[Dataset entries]
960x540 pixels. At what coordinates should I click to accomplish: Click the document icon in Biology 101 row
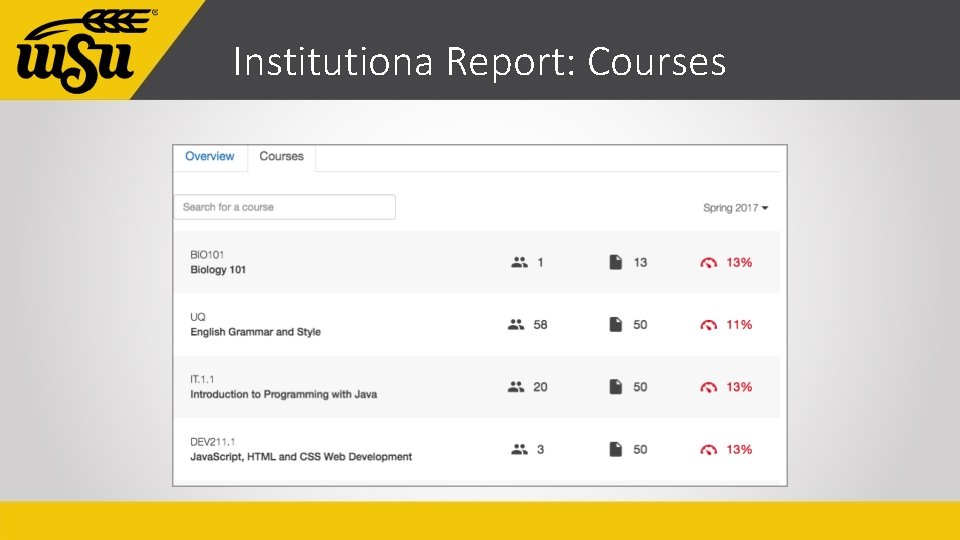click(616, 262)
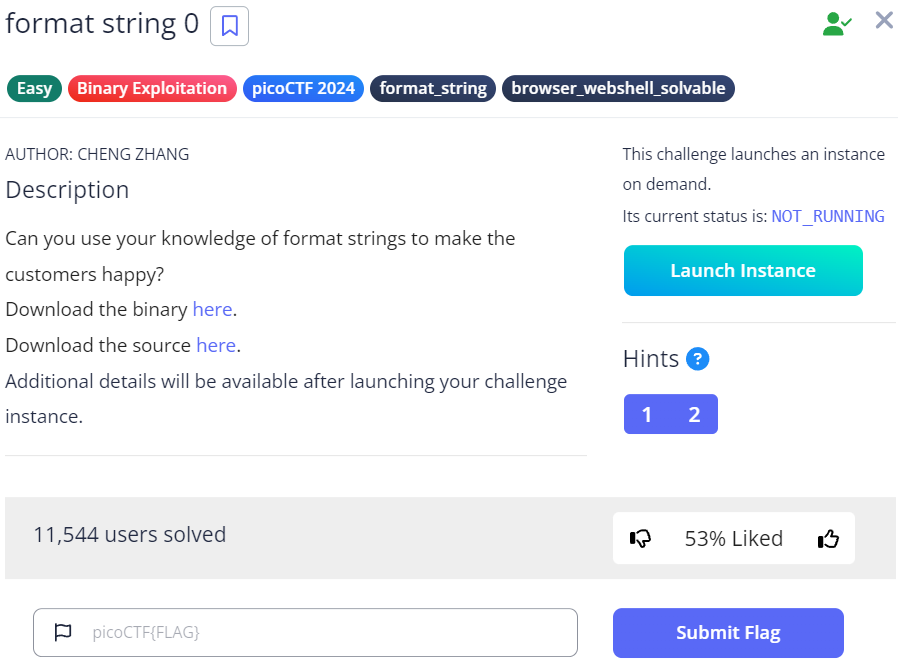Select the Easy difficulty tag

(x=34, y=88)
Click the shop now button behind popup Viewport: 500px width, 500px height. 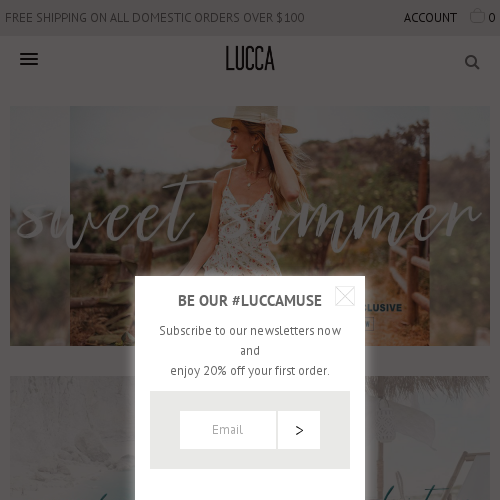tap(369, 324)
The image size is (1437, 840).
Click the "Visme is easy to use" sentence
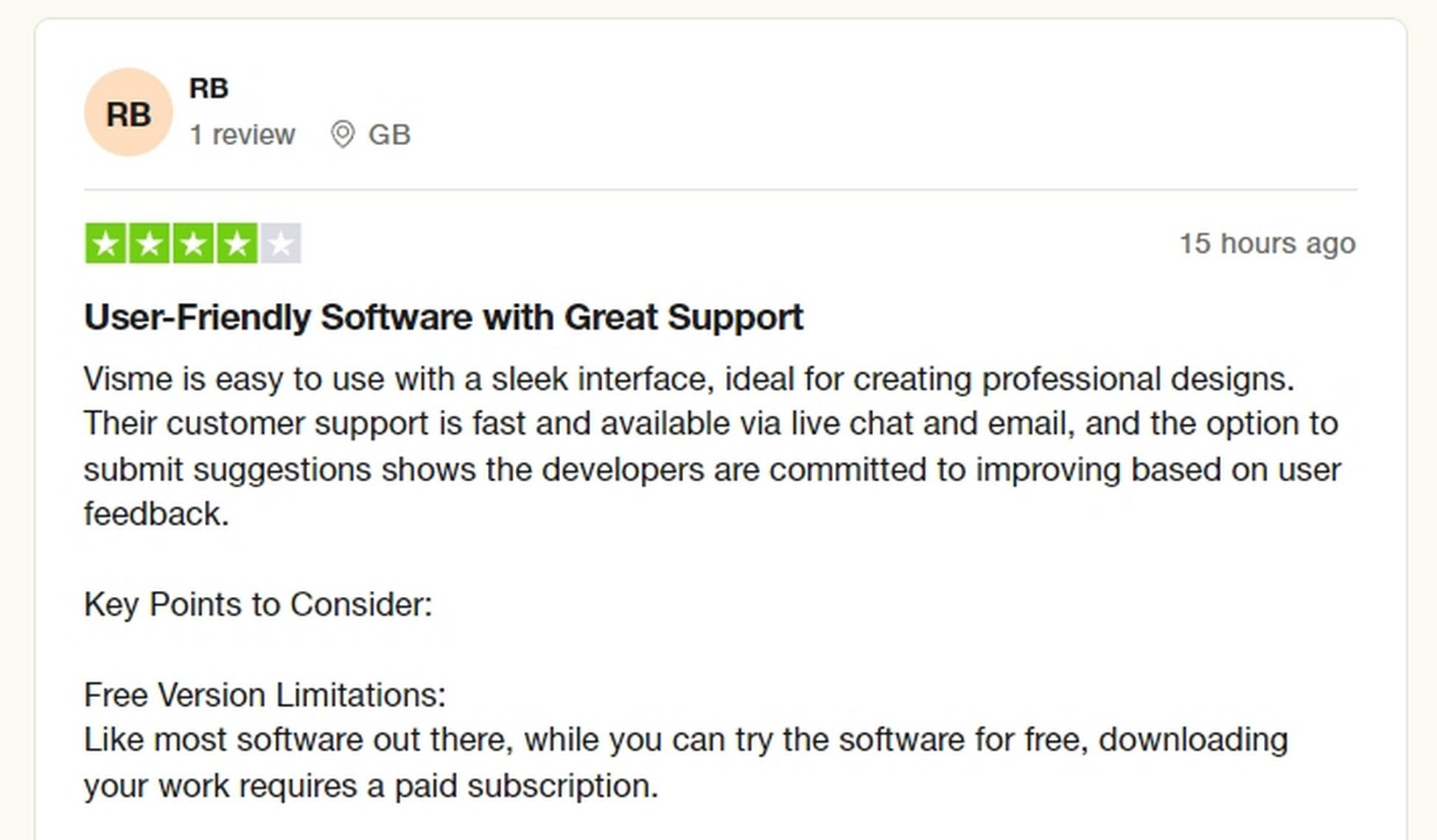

--

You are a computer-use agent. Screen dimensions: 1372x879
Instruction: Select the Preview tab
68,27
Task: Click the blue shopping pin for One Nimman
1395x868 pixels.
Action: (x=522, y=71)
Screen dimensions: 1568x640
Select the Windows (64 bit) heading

# Problem statement:
From the records above, reproduce exactly the lines from the one with "You are a computer-use" to the one with "Select the Windows (64 bit) heading", both included, and no others.

# Answer below:
You are a computer-use agent. Screen dimensions: 1372x879
Instruction: Select the Preview tab
68,27
Task: Click the blue shopping pin for One Nimman
1395x868 pixels.
Action: (x=522, y=71)
Screen dimensions: 1568x640
Select the Windows (64 bit) heading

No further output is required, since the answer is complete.